Cushion the bottom edges (rubber insulation for pvc pipe works well & is cheap) of the windows. Helps with noise and potential barrel jump. Also attach a rag to the bottom outside edge of one window to soak with cover scent. (I like raccoon urine - works anywhere there's '*****)


----------



## Viking48 (Jan 24, 2006)

It's easy to build a comfortable 4X6 blind out of 5 sheets of 1/2" plywood and a stack of 2X2's along with some treated 2X4's for the floor. When you cut the windows out you can hinge them so you can lock it up nice and tight. Scaffolding makes a great "height adjuster". You can use a single section for about 5 feet of lift or stack as high as you dare go. Mine in Mason is 10' to the floor. I don't like ladders any more (not sure how old your dad is) so I built a stairway and there is no way I would have a stand without a porch to enter the stand (falling off backwards once will make a believer out of you). The stand assembles in premade panels so it's quick and easy to set up or take down. Drop me a pm with your email address and I'll try to send you some pics. I say try because my desktop crashed as I was leaving town earlier this week. If I can get it up and running without losing all my files I will be able to send them to you.


----------



## CHARLIE (Jun 2, 2004)

4 sheets of 3/8 plywood, 8 small hinges for windows, 2 bigger ones for the door, 16 2/2's 8 ft long,some glue and nails 4x4 piece of 5/8 or 3/4 plywood for the floor, treated 2/4's for the 4 foot square base. Cut plywood to the height you like and make the roof off of the cutoffs. Frame the plywood with 2x2's where they lock together (butt up to each other) and screw them together but first put the first side down and then walk around placing the other sides screwing them down to the base and also together.

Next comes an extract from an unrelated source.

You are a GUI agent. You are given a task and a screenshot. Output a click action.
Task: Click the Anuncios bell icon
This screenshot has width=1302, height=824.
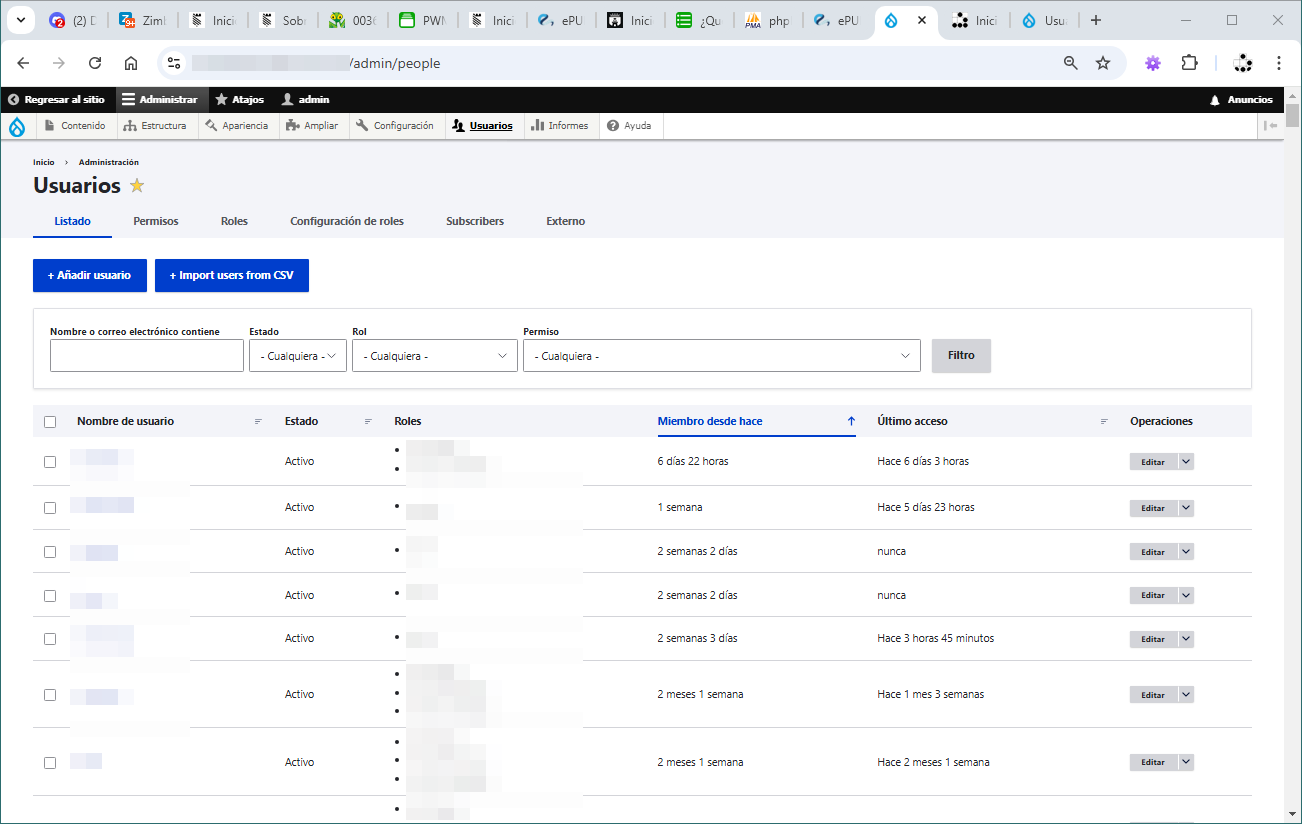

Makes a strong rigid stand. Oh yes put the roof on when three sides are up. Its framed also with 2x2's and sets down inside the outside walls. Cut the windows to the height and width you like and top hinge them. Tie to them about 200# dacron and drill a hole about a foot over the top of the window so you can raise the window from the inside. Put you a couple cut off nails inside so you can hook the string allowing the window to be raised to what ever height you want. Oh yes frame inside the window cutout and leave about 3/4 inch of the 2x2 in the opening so when the window closes it has something to seal to. You can build a very nice dry tight blind for about $125.00 at the most. Oh I forgot some porch paint, I use grey. You can use most any type of roofing material such as tin, tarpaper, etc. 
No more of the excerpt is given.